[YOUR TASK]: Copy out the lines below word for word, starting with the line that contains "Viewport: 792px width, 541px height." and going on through the line that contains "pos(415,127)", with both of those lines included. Leave the pictures out of your answer.

[EXTRACTED RECORDS]:
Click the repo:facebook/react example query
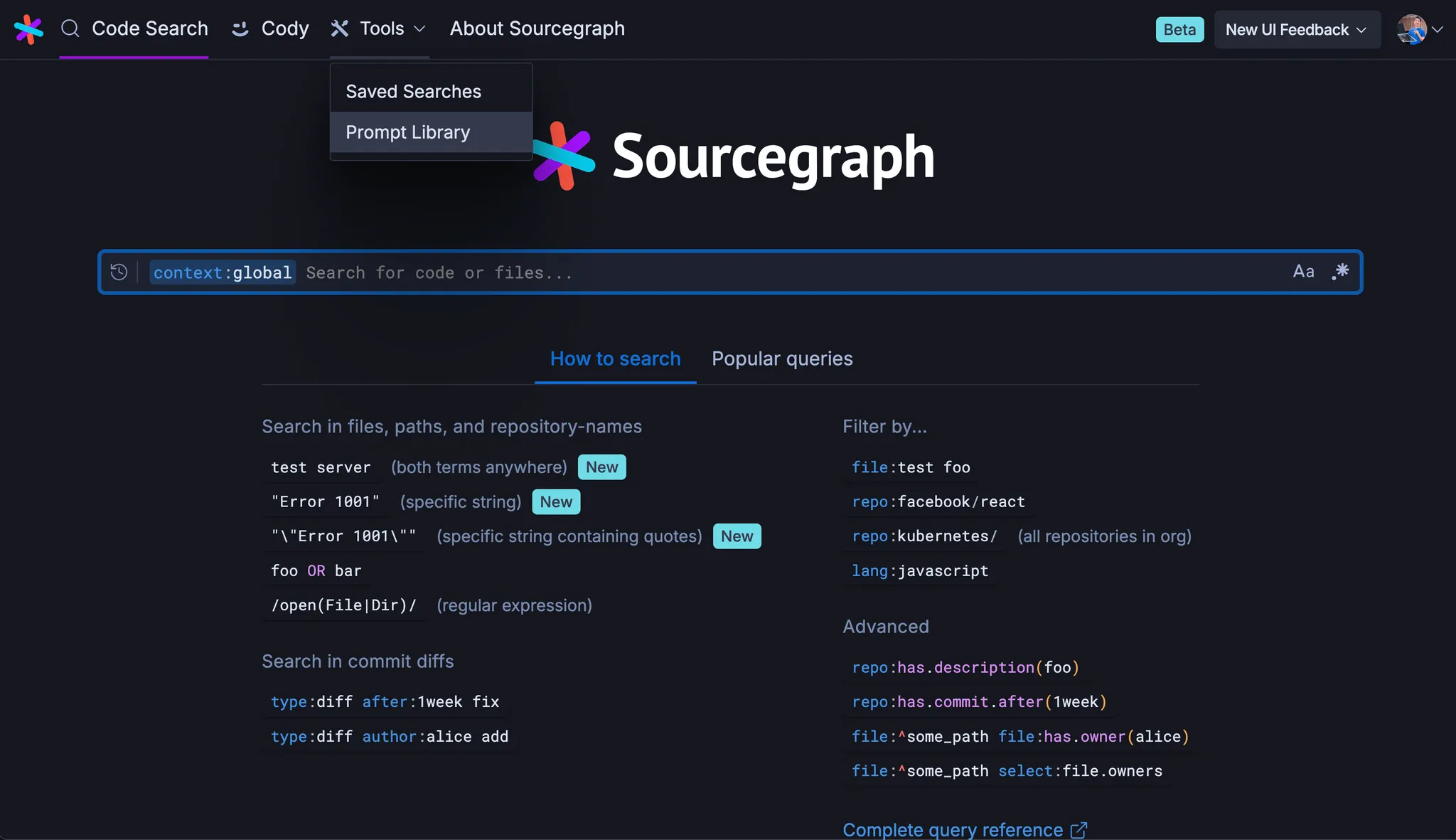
==
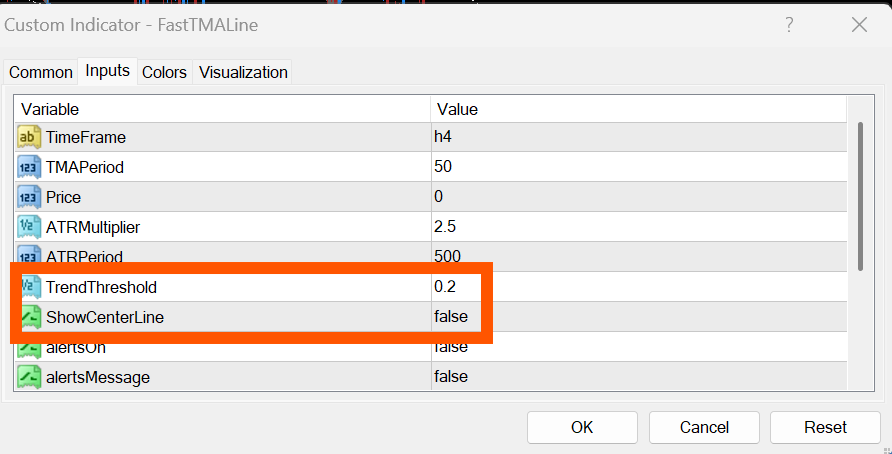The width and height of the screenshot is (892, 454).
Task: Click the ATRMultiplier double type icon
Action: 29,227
...
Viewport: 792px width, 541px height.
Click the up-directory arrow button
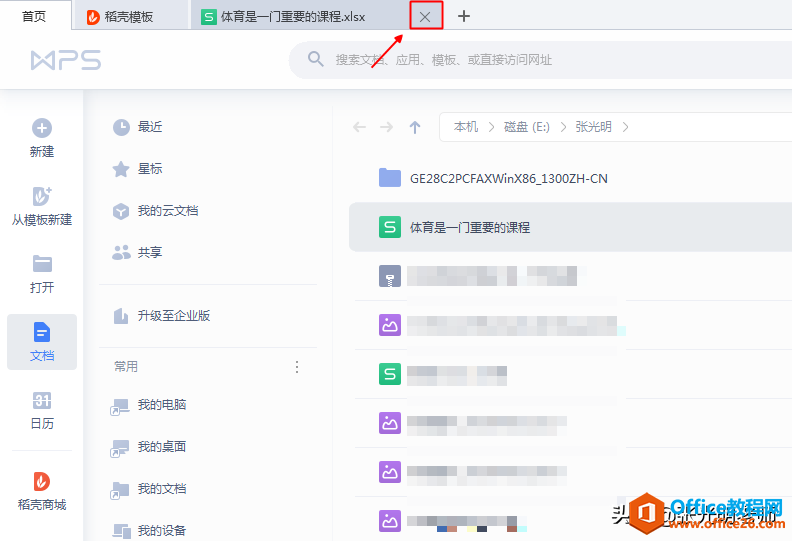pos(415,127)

[ANSWER TO THE TASK]:
Viewport: 792px width, 541px height.
Click the up-directory arrow button
pos(415,127)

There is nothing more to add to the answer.